J'explique le soucis :

j'ai un compte US et un compte FR pour itunes : je n'utilise quasi plus le US depuis plusieurs mois mais le problème est qu'il reste "par défaut" dans l'app store de mon ipad. En effet, alors que le compte itunes de l'itunes est bien le FR (vérifié à maintes reprises, déconnexion/reconnexion, etc ..), lorsque je veux mettre à jour une application depuis l'ipad, ça me demande mon mot de passe (jusque là c'est normal) mais c'est l'adresse mail du compte US qui est prérentrée donc impossible de MAJ l'application.

J'ai tenté les synchronisations avec le mac, connexion/deconnexion sur compte US puis reconnexion sur le compte FR depuis itunes sur le mac, idem depuis l'app store sur l'ipad mais rien à faire, ça persiste.

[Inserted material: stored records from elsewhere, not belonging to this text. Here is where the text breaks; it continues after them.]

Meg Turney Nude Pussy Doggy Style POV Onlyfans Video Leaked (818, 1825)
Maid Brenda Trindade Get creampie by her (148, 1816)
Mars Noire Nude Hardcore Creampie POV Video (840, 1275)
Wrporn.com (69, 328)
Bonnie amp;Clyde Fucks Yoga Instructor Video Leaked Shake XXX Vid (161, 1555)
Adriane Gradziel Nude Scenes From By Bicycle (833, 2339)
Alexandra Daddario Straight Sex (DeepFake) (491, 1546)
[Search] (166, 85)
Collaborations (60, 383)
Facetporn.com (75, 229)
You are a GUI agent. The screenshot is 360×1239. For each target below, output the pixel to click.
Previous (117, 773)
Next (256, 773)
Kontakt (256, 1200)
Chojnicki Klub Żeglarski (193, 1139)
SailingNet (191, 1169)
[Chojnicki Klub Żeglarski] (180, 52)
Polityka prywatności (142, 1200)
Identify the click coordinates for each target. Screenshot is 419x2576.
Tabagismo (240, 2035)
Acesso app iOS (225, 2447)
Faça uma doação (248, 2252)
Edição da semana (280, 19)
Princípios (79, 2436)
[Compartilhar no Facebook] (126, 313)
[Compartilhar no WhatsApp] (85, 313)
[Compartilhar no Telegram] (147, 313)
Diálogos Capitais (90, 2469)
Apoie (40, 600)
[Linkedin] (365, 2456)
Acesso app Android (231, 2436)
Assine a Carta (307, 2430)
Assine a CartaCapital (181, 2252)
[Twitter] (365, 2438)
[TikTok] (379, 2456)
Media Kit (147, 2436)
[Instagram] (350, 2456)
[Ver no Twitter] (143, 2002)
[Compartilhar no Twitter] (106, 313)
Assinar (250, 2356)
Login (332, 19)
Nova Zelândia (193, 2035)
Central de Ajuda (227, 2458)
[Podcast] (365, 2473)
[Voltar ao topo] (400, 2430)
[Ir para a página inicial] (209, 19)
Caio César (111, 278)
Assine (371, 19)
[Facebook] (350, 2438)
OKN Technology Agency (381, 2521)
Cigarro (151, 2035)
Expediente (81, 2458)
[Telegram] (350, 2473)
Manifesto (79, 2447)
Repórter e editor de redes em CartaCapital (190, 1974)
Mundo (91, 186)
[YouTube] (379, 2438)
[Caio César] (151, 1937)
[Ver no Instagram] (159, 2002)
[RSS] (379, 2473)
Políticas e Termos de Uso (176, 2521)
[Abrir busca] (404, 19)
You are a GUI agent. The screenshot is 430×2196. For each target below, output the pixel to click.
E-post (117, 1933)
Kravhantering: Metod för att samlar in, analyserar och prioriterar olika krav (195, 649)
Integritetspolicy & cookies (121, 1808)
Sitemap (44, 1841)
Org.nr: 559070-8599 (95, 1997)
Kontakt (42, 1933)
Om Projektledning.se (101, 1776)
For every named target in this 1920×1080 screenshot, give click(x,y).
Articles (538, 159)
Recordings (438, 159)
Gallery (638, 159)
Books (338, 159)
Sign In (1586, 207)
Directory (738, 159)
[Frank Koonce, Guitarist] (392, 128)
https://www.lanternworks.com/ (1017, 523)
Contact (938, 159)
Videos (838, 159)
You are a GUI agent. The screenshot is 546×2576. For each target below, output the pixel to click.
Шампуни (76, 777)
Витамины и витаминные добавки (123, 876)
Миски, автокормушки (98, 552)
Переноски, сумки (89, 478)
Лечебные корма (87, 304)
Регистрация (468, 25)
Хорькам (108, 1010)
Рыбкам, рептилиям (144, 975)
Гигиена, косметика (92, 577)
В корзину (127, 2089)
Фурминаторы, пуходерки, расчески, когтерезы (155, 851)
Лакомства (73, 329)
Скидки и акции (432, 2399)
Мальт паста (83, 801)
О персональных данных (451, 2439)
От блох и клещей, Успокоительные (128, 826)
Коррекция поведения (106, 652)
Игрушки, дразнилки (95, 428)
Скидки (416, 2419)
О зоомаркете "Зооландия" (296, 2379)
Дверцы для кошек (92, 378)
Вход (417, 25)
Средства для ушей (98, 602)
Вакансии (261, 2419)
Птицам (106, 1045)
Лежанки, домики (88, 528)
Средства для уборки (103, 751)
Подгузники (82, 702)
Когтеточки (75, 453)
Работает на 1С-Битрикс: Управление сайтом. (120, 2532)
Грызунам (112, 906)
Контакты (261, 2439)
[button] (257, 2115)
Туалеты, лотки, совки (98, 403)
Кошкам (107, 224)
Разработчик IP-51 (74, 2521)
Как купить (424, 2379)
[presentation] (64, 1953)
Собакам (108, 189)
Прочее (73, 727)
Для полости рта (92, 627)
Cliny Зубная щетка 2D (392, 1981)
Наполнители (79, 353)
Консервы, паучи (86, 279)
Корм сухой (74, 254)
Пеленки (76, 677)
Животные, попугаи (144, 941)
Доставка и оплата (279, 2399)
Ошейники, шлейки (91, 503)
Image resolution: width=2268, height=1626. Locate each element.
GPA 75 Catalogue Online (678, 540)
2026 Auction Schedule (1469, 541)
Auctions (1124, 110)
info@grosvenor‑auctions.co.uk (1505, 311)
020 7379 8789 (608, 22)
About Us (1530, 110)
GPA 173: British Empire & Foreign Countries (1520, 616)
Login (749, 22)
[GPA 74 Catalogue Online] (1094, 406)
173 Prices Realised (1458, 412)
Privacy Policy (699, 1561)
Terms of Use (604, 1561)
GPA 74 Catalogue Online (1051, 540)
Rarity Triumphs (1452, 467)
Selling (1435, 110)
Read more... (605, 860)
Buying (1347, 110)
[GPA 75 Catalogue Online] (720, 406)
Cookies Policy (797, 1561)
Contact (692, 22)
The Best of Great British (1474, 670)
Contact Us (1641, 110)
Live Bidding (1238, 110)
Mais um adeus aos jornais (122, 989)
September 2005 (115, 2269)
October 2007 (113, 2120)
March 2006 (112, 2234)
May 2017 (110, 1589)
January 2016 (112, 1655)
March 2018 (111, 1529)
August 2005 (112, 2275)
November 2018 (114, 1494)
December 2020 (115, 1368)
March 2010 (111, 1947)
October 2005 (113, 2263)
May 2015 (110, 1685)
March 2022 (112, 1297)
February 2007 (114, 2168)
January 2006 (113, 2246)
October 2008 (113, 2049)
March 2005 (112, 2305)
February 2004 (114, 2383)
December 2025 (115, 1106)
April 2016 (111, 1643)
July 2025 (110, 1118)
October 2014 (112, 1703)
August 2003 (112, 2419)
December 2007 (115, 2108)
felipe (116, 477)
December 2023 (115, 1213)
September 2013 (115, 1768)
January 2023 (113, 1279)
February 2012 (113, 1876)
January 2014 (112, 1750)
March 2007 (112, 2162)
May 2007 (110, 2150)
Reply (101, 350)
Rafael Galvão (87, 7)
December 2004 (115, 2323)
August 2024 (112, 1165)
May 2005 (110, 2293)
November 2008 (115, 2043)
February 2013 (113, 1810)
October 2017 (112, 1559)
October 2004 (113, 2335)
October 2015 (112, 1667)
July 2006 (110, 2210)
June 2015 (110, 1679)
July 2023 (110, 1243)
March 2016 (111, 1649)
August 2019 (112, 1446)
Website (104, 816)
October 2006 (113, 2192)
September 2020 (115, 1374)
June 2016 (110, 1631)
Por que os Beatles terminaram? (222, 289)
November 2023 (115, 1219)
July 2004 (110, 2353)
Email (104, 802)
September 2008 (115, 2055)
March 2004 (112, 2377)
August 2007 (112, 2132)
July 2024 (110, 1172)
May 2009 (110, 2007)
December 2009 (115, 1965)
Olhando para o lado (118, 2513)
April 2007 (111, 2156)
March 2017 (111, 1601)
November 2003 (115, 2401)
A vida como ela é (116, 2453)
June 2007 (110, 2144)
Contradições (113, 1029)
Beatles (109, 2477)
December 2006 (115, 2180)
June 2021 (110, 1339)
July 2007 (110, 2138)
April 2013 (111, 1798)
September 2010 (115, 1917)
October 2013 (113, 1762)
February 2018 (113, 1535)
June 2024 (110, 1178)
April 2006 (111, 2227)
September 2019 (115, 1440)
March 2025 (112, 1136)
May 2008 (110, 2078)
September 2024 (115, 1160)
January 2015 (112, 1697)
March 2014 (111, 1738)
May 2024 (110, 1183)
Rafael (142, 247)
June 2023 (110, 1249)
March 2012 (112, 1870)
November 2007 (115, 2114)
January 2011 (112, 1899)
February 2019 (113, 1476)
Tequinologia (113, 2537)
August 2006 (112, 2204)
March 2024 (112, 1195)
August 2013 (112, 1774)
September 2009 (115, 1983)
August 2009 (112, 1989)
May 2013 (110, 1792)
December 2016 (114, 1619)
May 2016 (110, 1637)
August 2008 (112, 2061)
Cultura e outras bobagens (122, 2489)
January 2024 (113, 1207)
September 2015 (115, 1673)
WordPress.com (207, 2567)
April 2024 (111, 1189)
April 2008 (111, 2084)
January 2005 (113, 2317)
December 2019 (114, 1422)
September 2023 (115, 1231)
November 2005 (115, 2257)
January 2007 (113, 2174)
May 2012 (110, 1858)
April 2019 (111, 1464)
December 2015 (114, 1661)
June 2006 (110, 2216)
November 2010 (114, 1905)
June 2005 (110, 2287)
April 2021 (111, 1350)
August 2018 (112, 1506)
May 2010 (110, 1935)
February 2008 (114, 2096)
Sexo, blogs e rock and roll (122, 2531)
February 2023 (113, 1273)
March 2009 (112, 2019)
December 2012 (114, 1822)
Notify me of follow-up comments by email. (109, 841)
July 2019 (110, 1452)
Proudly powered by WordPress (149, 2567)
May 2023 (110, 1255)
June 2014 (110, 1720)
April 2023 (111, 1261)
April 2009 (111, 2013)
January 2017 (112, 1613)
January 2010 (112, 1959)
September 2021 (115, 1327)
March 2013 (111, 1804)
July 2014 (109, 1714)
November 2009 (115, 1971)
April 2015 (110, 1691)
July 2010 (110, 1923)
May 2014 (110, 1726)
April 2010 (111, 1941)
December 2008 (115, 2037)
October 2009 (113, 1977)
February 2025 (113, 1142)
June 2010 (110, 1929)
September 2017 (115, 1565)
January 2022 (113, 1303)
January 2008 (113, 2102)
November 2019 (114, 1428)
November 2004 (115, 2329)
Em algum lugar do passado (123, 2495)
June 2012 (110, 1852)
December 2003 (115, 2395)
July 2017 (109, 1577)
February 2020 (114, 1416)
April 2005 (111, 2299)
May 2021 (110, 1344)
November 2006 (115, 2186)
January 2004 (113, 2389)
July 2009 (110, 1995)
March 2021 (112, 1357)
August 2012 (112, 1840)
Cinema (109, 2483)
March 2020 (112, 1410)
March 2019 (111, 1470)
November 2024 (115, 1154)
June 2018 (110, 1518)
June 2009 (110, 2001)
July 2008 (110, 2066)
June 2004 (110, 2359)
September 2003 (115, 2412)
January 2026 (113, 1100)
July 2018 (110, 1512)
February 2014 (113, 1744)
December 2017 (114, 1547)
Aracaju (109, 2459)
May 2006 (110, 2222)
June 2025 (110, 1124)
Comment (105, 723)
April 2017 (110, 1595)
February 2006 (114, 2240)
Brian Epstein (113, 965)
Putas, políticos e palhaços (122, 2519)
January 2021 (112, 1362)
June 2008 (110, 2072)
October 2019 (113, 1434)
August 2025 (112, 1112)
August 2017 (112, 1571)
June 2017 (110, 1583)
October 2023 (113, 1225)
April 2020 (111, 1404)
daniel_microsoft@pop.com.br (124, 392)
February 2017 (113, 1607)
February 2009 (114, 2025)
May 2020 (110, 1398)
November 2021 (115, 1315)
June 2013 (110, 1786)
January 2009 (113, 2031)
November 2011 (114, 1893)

Si vous avez une piste, je suis preneur.

merci d'avance.


----------



## RomanoPingu (15 Août 2012)

Je fais un petit UP : vraiment personne pour m'aider ?


----------



## RomanoPingu (17 Août 2012)

Je continue mon monologue :

j'avance un peu (enfin, je crois) : après ne restauration, lorsque je veux mettre à jour une application depuis l'ipad, c'est désormais la bonne adresse qui est pré rentrée dans l'app store (celle de mon compte FR) mais lorsque je rentre mon mot de passe, ça me dit "connexion à l'itunes store impossible" ...

Bref, je suis toujours aussi emmerdé


----------